It has taken roughly 9 quarters, but we have the first set of answers in the Arm v. Qualcomm case. With today’s verdict, Qualcomm has done very well. Notably, the jury found for Qualcomm in two of the three questions presented to the jurors.
Disclaimer: None of this should be construed as legal advice. I have a JD, but I do not practice. If you want legal advice, please seek licensed counsel in your required jurisdiction.
Qualcomm Wins Big Versus Arm
The Delaware jury’s verdict arrived today for two of the three claims:
The jury unanimously found for Qualcomm in two of the three questions posed to them. That is a big deal since Qualcomm won those matters after the trial concluded. The jury finding for Qualcomm’s claim that designs acquired in the Nuvia acquisition are licensed under the Qualcomm ALA is a big one to win.
The first claim that Nuvia breached its contract with Arm did not end with the jury making a unanimous verdict.
For some frame of reference for those readers not in the US, generally in the US the standard for criminal trials is “Beyond a reasonable doubt.” That is a very high bar to cross. When I was in law school, the debate was whether that meant something like the juror was 99%+ sure that the defendent was guilty or if it was more like 97%. In the US, this high-bar to criminal conviction is there to protect against the incarceration of the innocent, even if that means that some who are guilty will go free.
In civil matters like this one, there are many differences. Important here is that in civil matters parties can be liable or not liable, but we do not use the terms guilty and not-guilty that are used in criminal proceedings. On the civil side, there is a “Perponderance of the evidence” standard which is more like an over 50% hurdle. For example, if all of the jurors thought that there was a 50.1% chance that Qualcomm’s designs were covered under its ALA, then the verdict should be for Qualcomm. Civil awards have a much lower standard because usually thate deals with monetary damages, not incarceration.
Of course, there is a lot of nuance to the above, but at a very high-level that is a main difference between what those who are exposed to the US legal system via the criminal side versus civil side will see. Please contact a licensed attorney in your jurisdiction to learn more, as this post does not contain legal advice.

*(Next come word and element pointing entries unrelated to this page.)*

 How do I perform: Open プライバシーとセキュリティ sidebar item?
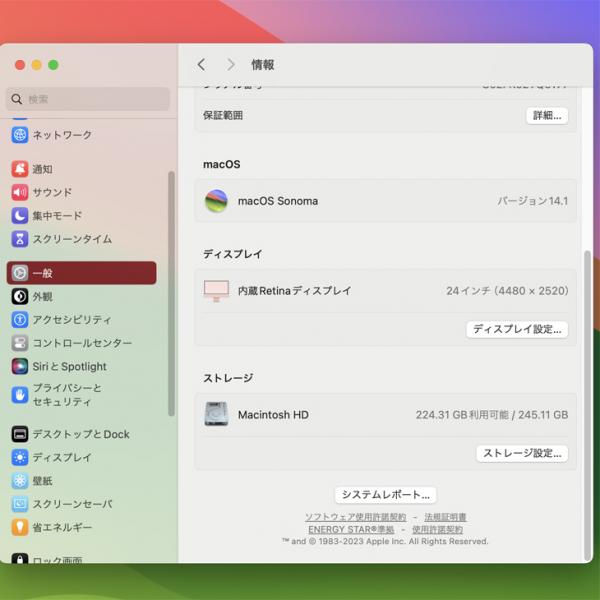[66, 394]
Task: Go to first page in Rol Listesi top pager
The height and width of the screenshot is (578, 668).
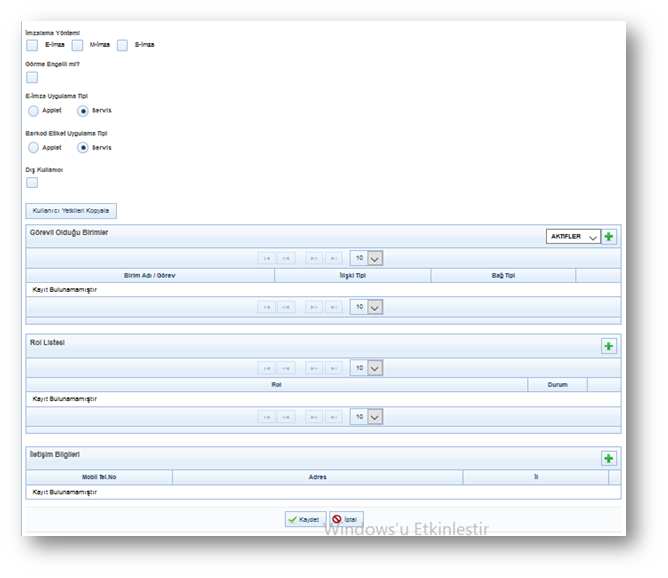Action: (266, 368)
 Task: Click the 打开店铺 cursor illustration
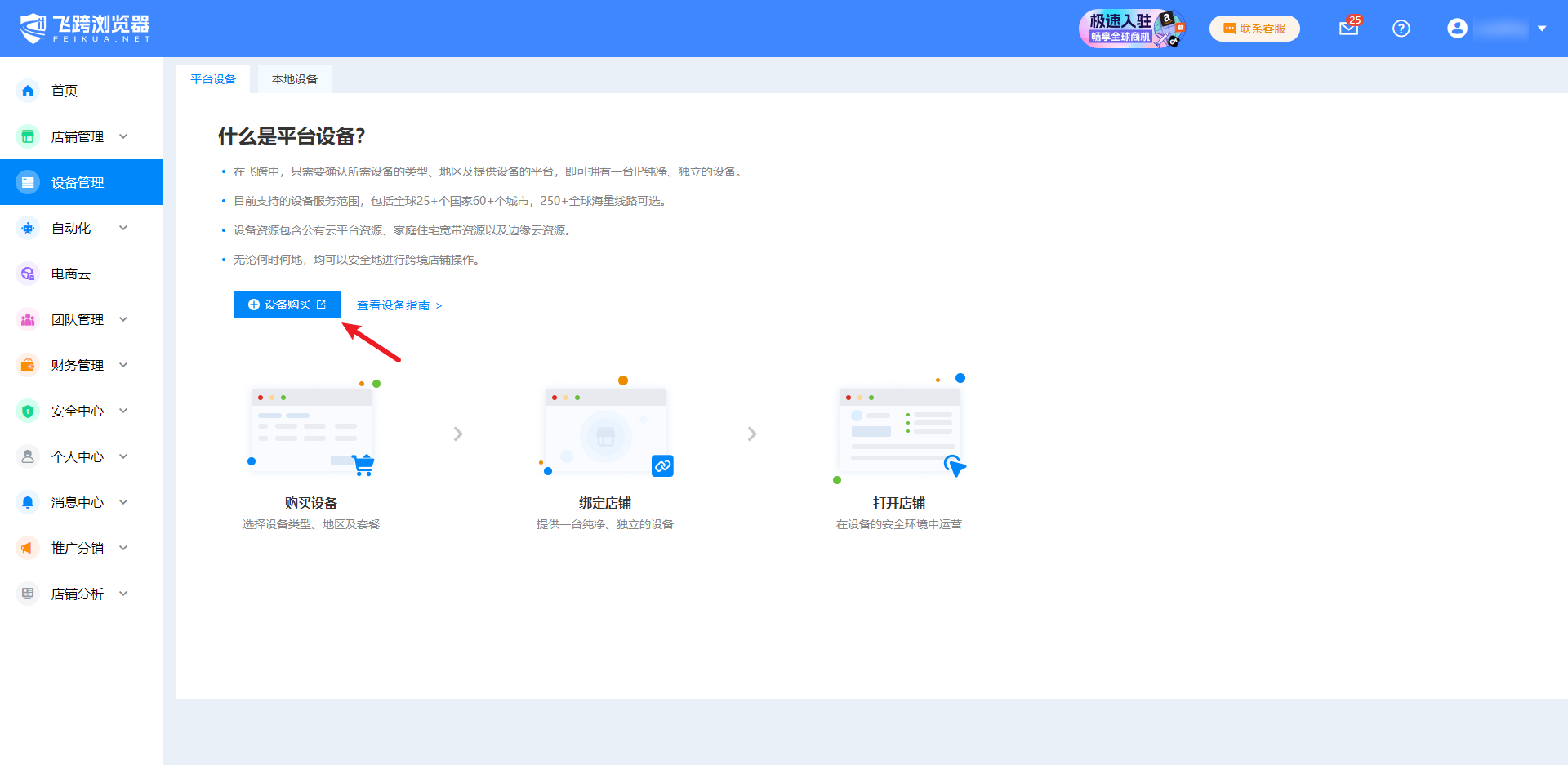tap(954, 465)
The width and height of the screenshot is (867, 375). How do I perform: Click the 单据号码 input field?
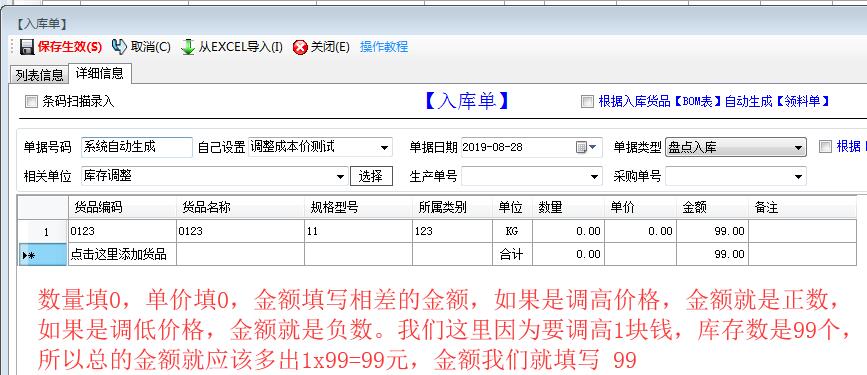point(137,147)
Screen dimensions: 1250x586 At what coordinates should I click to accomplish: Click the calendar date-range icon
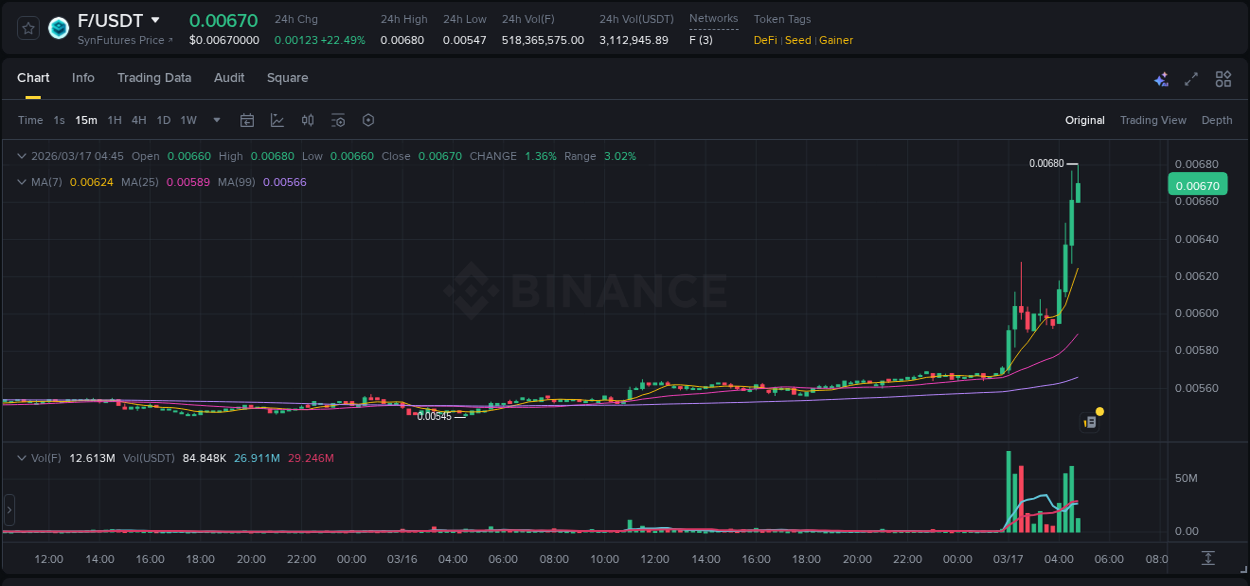[247, 120]
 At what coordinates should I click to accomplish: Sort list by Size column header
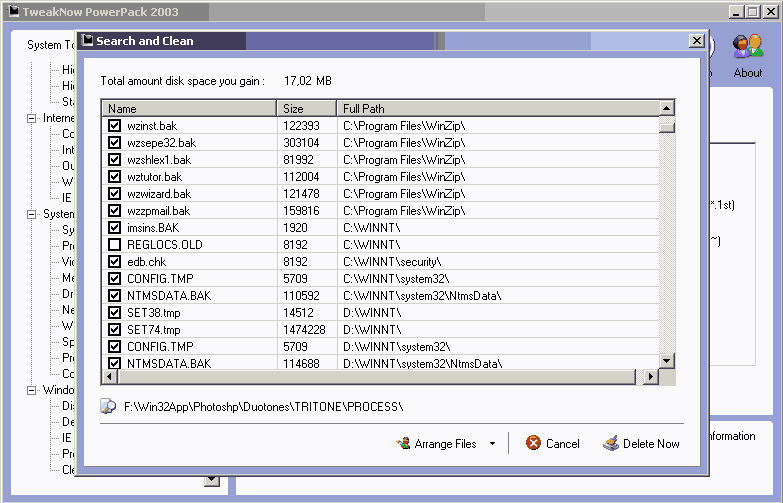click(x=306, y=108)
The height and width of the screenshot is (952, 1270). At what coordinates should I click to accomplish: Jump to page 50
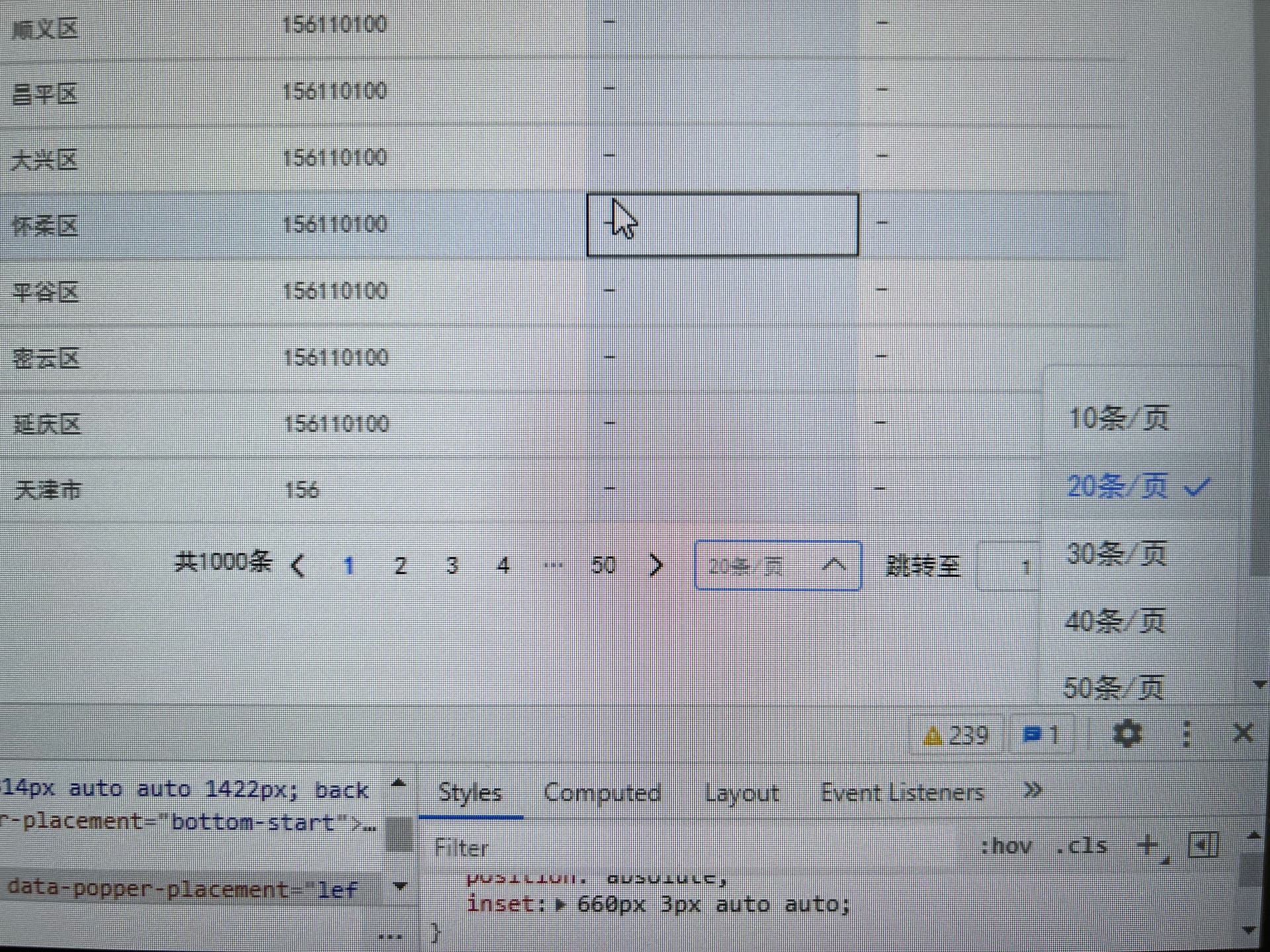pyautogui.click(x=603, y=565)
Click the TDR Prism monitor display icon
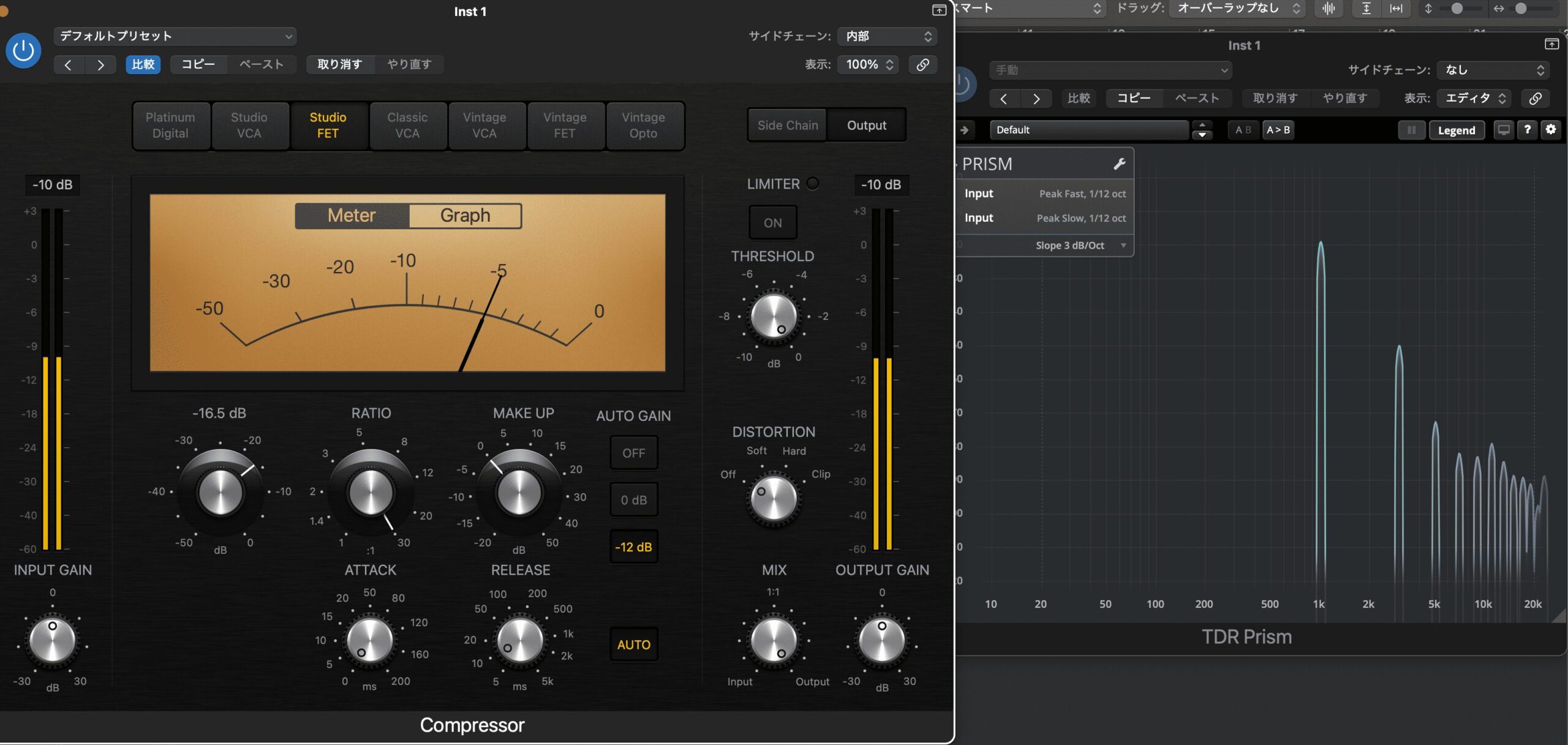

More than likely, the lack of an unanimous verdict on the first question means that there were one or more jurors who crossed that 50% threshold that Nuvia breached its contract with Arm. Depending on the matter and jurisdiction, the number of jurors aligning can vary, but in this case the judge asked for unaniuous juror answers.
Final Words
For Qualcomm, this was a big win. Arm will likely appeal the decisions as usually these cases have folks noting grounds for an appeal during the trial. Arm may also seek to get that first question answered. This is unlikely to be the end to this matter, but prevailing at trial is important.
Perhaps the bigger impact is to companies like Ampere Computing since Qualcomm’s win should give clarity to any potential investors for a company like Ampere designing custom Arm cores.
My sense is that this is not going to be the end of the Arm v. Qualcomm, but it is a big milestone since both parties had their carefully crafted positions evaluated by the legal process.
The is great news for the custom ARM market where I firmly Believe that the ISA/ALA-agreement IP Licensing rights end at the front of decoders where the ISA gets abstracted into Micro-Ops to actually get executed by each company’s respective custom and very bespoke micro-op execution engines/hardware! And so ARM Holdings/Any ISA only(ALA) licensing interest should never be able to write contracts that claim the rights to any processor developer’s custom micro-architecture that’s that company’s rightful IP.
Demanding that Qualcomm destroy the Nuvia custom Micro-Op execution engines that Nuvia designed and created, and that Qualcomm legally acquired, just because of some non tangible ISA licensing nonsense. ISA’s are not executed directly in hardware on modern micro-processors as that gets abstracted at the Micro-ops level for the majority of the ISAs utilized on processors today! And so custom micro-ops engines can potentially be refactored to run any ISA as long as the decoders have the ability to take the ISA/ISA execution rules and convert that into micro-ops to be run on the custom hardware(Micro-Ops execution engines).
I know that this is not what was actually adjudicated in this case but there needs to be regulations that define where an ISA ends and some company’s custom micro-architecture begins so contracts do not overstep/overreach IP rights! But sans that ever happening the best bet is to just go to RISC-V and put an end to the ISA licensing Cartels!
@CwonInnovation: very sharp reasoning and great exposition.